(Dataset entries)
--- Begin ---

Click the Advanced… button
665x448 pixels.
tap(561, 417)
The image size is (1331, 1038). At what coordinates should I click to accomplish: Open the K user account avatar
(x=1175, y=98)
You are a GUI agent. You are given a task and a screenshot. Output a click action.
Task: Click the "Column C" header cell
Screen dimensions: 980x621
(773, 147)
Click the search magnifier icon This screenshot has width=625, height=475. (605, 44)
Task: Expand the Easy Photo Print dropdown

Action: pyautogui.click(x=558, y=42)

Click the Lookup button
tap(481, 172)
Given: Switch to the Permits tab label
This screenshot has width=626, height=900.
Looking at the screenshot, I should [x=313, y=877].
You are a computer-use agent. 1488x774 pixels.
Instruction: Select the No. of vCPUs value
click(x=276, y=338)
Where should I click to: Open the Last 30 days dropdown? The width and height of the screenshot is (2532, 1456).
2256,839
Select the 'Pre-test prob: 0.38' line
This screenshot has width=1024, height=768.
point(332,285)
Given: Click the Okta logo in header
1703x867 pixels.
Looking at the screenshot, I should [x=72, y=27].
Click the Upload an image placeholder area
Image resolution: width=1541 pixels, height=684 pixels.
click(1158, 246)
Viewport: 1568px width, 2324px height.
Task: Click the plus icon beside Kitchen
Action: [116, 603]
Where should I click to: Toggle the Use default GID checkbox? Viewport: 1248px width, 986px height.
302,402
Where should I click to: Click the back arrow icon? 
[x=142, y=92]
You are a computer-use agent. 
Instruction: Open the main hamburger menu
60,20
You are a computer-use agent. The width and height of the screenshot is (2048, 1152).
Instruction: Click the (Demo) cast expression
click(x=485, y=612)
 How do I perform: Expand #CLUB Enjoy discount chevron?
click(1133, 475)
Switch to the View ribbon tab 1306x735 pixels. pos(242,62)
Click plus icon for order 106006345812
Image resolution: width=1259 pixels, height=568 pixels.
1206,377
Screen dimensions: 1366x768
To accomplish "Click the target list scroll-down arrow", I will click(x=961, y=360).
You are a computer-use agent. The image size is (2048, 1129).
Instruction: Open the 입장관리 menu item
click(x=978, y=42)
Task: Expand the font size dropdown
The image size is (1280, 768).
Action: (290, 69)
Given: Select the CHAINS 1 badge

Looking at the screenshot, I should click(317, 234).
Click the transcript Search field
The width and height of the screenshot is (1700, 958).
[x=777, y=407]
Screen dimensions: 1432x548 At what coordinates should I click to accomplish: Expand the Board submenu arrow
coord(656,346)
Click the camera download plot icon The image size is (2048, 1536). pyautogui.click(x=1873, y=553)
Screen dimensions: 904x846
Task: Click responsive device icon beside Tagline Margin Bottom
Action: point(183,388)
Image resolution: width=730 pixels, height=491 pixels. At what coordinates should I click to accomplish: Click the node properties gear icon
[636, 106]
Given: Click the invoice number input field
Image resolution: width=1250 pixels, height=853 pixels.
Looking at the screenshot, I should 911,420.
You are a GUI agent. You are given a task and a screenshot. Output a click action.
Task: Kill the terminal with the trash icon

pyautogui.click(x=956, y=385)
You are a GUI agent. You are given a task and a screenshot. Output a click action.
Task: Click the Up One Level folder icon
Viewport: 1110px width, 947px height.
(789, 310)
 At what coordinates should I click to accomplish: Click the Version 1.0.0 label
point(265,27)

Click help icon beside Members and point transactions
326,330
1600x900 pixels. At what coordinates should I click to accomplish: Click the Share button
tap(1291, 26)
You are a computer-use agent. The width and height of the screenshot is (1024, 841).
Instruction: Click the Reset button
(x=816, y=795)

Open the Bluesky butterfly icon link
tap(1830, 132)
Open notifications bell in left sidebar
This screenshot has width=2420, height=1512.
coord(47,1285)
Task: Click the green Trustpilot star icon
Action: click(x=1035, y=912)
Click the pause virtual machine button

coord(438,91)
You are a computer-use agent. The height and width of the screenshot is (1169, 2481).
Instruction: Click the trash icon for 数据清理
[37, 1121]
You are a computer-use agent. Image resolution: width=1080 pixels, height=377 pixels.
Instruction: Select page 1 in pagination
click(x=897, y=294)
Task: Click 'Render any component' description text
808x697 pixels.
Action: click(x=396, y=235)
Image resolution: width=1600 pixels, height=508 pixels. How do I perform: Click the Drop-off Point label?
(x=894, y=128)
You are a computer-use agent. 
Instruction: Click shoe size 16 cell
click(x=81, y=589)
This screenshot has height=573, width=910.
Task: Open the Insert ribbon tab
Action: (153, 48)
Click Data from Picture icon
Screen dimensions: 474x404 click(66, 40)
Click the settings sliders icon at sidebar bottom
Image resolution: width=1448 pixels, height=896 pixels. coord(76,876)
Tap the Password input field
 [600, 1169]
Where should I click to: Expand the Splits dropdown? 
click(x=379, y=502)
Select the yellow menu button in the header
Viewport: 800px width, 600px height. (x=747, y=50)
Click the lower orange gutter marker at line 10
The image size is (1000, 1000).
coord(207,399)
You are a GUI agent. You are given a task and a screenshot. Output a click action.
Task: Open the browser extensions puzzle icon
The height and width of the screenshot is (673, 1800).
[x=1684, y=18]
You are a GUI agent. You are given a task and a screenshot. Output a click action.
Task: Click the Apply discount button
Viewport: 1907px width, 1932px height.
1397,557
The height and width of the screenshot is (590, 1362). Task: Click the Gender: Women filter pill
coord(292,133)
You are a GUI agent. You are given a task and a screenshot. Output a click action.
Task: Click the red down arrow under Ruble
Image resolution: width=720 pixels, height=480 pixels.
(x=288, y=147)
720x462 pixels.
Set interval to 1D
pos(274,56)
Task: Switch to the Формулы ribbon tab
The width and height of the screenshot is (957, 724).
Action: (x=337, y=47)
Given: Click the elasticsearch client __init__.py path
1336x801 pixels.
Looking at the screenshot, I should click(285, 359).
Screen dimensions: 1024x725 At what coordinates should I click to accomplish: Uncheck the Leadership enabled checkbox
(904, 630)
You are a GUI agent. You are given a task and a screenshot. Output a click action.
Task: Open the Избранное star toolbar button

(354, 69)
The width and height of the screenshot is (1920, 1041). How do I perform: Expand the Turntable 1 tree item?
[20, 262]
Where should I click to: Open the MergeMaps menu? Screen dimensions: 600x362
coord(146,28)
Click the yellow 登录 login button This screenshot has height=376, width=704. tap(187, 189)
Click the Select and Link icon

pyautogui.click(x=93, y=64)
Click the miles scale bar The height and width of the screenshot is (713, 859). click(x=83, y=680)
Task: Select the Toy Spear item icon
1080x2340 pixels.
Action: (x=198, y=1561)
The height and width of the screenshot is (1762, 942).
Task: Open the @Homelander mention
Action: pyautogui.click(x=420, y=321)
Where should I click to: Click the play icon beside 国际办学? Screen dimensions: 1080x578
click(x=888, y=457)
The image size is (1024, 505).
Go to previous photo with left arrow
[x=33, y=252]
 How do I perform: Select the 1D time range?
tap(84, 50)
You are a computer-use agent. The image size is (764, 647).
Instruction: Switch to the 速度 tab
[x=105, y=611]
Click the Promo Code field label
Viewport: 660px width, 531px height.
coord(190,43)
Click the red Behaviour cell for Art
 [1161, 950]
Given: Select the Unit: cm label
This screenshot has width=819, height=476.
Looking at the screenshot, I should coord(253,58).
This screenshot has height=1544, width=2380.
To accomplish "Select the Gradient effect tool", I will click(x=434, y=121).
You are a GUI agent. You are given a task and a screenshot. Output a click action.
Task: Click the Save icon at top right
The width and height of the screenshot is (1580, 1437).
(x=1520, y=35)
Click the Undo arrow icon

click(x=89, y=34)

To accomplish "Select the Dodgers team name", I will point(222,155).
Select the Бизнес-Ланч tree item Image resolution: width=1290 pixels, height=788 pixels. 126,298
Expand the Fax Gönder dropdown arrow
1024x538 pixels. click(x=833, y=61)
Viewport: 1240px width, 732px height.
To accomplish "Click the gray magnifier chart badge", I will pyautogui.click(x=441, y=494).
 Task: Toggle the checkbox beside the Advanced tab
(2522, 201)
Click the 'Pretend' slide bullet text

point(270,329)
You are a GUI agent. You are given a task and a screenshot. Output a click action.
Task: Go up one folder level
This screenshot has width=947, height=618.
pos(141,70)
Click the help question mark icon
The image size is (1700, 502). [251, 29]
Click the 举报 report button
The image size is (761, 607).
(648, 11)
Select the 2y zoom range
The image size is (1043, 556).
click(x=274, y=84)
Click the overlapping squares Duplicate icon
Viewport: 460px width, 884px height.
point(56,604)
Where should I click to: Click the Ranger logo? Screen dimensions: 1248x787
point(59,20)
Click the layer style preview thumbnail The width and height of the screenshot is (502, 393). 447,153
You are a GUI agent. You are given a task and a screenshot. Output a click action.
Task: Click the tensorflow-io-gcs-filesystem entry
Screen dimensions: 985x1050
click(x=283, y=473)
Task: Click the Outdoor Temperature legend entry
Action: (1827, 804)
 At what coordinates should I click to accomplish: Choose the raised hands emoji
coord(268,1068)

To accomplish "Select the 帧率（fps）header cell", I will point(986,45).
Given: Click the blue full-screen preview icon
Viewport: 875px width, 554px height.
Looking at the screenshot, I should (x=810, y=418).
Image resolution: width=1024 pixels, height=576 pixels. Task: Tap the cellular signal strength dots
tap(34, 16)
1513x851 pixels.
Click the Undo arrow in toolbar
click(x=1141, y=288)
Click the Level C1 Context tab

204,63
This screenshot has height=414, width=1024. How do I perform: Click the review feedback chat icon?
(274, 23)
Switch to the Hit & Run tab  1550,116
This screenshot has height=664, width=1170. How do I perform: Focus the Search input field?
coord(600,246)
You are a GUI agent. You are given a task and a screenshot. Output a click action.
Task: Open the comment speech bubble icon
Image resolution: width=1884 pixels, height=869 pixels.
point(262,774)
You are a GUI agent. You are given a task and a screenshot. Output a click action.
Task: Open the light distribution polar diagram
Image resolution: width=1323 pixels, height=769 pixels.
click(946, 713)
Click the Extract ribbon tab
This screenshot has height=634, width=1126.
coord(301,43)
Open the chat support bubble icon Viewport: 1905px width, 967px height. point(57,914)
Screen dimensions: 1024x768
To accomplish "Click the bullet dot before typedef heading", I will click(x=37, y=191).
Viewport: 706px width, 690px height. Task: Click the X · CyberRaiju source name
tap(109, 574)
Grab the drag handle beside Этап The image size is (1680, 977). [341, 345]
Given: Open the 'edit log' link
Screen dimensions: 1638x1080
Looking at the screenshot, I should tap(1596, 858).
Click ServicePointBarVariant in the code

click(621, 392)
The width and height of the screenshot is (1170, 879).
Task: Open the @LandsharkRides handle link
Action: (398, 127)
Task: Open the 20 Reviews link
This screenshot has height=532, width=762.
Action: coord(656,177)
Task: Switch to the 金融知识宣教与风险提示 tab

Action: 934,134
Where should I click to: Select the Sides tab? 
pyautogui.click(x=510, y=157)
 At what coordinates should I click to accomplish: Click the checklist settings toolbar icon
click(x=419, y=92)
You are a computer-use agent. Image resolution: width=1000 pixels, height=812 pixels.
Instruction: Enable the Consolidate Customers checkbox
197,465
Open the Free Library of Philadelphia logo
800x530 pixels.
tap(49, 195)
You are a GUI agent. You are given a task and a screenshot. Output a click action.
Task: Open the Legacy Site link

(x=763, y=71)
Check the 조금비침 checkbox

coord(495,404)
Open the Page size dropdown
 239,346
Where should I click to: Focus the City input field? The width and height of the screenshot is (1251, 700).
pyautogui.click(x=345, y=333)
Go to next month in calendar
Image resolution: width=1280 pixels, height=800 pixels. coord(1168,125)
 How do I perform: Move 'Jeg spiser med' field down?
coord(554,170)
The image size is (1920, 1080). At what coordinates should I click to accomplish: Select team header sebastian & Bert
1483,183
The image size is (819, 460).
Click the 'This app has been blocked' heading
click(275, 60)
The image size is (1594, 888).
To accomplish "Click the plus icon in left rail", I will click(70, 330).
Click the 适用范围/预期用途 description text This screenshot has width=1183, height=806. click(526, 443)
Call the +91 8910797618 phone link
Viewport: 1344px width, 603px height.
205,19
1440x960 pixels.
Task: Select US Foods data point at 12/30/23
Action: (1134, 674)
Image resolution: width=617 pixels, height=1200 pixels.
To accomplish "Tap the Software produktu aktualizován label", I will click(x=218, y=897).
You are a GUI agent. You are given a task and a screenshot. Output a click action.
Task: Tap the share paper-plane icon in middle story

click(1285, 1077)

--- End ---

- _REQUIREMENT_: Please copy the lines of the listing verbatim, starting at the line that contains "Screen dimensions: 1024x725" and ending at the line that contains "Action: pyautogui.click(x=420, y=321)".

- _COMPLETE RESPONSE_:
Screen dimensions: 1024x725 At what coordinates should I click to accomplish: Uncheck the Leadership enabled checkbox
(904, 630)
You are a GUI agent. You are given a task and a screenshot. Output a click action.
Task: Open the Избранное star toolbar button

(354, 69)
The width and height of the screenshot is (1920, 1041). How do I perform: Expand the Turntable 1 tree item?
[20, 262]
Where should I click to: Open the MergeMaps menu? Screen dimensions: 600x362
coord(146,28)
Click the yellow 登录 login button This screenshot has height=376, width=704. tap(187, 189)
Click the Select and Link icon

pyautogui.click(x=93, y=64)
Click the miles scale bar The height and width of the screenshot is (713, 859). click(x=83, y=680)
Task: Select the Toy Spear item icon
1080x2340 pixels.
Action: (x=198, y=1561)
The height and width of the screenshot is (1762, 942).
Task: Open the @Homelander mention
Action: pyautogui.click(x=420, y=321)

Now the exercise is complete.